### EXTRACTED INFORMATION

============================================================

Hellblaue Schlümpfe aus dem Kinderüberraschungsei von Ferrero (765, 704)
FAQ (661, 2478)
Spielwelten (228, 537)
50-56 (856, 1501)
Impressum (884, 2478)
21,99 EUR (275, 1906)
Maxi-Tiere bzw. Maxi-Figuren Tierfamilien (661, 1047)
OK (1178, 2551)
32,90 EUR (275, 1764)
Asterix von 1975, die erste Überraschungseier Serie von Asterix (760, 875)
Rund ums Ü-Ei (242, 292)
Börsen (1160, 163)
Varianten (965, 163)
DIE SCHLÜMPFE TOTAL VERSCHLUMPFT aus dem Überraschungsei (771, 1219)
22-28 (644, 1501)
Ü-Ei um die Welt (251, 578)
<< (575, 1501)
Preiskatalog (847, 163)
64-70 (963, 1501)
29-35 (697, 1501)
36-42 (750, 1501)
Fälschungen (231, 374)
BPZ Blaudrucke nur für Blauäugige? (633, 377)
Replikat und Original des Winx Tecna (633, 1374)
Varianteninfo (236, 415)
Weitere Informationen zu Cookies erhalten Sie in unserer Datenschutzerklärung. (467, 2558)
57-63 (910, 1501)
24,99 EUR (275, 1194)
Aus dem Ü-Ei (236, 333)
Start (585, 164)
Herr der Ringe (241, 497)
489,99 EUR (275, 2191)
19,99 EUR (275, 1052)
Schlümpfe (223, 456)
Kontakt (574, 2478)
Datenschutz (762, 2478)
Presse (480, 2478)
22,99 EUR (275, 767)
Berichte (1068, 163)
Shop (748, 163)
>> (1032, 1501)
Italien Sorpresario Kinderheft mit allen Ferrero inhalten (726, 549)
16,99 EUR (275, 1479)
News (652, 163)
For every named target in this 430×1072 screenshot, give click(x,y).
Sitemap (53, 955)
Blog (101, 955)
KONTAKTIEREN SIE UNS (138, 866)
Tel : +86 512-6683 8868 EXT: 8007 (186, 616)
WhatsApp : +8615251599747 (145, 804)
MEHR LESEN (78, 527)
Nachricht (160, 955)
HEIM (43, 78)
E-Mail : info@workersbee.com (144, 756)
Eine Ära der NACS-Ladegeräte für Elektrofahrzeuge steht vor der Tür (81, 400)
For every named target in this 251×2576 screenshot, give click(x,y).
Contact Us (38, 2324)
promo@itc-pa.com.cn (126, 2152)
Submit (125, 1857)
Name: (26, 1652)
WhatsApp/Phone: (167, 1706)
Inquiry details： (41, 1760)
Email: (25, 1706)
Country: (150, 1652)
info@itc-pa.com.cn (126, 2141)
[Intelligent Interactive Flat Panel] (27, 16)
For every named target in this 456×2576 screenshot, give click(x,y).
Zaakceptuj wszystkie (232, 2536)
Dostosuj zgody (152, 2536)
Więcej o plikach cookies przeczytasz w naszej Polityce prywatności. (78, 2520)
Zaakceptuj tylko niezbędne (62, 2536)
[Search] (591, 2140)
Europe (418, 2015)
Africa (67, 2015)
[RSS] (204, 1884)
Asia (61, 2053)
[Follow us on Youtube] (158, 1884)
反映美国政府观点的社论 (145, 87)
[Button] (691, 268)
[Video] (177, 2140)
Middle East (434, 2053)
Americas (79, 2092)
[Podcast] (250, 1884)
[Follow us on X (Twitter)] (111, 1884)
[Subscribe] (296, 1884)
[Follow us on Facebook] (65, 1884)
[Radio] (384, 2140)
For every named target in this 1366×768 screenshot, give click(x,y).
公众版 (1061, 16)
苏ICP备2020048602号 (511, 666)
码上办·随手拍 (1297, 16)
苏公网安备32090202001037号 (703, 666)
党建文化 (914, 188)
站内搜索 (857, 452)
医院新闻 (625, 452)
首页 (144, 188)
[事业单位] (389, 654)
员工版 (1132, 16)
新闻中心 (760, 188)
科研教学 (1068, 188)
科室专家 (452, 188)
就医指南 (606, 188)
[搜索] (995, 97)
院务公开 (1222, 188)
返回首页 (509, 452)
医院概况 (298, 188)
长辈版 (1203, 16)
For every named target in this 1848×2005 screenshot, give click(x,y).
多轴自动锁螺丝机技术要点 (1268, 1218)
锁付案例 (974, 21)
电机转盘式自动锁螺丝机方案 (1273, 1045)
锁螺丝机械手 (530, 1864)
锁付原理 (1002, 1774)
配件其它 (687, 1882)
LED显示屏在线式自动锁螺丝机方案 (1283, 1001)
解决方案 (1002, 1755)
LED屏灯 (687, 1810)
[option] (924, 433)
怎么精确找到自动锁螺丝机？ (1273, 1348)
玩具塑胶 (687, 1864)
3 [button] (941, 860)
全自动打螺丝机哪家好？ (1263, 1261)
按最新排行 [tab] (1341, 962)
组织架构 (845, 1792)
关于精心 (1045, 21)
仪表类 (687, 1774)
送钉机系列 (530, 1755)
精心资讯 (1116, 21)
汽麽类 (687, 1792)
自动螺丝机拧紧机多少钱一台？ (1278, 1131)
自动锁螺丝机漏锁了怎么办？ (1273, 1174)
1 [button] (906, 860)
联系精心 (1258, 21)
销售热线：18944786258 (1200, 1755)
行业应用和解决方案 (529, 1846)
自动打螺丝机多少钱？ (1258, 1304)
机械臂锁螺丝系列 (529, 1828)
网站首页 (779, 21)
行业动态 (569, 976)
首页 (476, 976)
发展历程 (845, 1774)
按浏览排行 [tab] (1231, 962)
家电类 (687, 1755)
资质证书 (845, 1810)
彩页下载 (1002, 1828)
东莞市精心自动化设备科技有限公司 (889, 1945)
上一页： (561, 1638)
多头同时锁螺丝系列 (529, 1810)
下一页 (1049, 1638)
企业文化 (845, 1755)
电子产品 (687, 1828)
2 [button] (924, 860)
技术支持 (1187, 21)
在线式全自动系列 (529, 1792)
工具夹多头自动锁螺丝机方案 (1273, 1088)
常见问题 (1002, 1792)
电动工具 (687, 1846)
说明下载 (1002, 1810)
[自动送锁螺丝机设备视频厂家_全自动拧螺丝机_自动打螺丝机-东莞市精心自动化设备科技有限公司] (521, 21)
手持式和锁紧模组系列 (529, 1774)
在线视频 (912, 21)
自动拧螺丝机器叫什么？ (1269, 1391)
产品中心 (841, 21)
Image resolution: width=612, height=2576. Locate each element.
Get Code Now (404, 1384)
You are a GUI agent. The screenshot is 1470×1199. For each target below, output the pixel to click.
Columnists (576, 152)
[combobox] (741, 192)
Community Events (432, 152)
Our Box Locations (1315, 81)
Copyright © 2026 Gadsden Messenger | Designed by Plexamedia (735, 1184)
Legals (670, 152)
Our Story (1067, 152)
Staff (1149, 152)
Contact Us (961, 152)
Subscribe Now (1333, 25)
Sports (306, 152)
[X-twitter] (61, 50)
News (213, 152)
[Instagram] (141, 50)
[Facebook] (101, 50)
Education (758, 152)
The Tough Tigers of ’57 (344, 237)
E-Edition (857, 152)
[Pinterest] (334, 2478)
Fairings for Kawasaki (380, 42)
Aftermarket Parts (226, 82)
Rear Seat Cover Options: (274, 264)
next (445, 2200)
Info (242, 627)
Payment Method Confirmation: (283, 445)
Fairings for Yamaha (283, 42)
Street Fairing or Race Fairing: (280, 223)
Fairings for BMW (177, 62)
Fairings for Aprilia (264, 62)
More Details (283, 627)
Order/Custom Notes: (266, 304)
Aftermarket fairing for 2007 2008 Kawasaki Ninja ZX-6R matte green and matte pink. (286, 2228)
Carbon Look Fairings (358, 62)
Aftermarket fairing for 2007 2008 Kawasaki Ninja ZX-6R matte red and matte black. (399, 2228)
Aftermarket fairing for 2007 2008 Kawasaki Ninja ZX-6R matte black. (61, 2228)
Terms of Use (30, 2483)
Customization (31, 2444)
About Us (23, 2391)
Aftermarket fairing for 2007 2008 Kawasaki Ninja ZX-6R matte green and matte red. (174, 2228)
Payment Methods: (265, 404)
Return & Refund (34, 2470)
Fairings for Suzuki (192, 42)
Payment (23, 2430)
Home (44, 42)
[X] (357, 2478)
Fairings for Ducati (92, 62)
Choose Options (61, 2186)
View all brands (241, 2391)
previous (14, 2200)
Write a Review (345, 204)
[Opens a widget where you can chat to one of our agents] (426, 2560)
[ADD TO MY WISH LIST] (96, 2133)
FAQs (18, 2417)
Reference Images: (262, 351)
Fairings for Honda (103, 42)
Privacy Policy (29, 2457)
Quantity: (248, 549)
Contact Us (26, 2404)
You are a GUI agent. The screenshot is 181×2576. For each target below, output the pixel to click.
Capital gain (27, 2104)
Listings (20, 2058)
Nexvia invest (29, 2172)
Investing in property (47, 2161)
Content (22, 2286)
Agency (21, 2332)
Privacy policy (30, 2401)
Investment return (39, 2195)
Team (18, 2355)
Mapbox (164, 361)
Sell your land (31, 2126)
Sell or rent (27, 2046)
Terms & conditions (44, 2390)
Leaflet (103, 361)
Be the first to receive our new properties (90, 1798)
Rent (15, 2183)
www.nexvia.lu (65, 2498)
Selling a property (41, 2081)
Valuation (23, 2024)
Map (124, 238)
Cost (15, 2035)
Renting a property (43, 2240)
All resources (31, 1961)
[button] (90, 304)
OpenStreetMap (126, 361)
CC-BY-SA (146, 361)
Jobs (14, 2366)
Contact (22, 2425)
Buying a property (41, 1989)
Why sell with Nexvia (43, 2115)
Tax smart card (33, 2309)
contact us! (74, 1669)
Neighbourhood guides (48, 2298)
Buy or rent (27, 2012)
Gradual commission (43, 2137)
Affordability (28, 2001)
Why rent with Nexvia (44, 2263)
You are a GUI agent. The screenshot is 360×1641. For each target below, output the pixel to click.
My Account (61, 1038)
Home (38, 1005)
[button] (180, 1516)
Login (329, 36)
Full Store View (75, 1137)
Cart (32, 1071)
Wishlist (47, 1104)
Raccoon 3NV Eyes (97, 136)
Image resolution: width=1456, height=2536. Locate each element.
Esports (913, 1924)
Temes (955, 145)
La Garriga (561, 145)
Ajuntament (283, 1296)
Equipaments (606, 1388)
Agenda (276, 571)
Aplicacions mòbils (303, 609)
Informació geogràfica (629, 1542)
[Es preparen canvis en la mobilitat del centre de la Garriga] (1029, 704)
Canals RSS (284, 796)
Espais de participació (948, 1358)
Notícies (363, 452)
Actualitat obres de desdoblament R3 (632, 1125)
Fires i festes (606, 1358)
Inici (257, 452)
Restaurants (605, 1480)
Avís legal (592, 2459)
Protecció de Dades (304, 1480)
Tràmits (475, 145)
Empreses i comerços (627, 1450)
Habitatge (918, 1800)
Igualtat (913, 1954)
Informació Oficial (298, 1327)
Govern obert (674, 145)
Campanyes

============================================================

### EXERCISE
Everything above from the line containing "You are a GUI agent. The screenshot is 181×2576." through the line containing "Privacy policy (30, 2401)" must be copied exactly. Nothing outside that range belongs in the answer.

### RESPONSE TO THE EXERCISE
You are a GUI agent. The screenshot is 181×2576. For each target below, output the pixel to click.
Capital gain (27, 2104)
Listings (20, 2058)
Nexvia invest (29, 2172)
Investing in property (47, 2161)
Content (22, 2286)
Agency (21, 2332)
Privacy policy (30, 2401)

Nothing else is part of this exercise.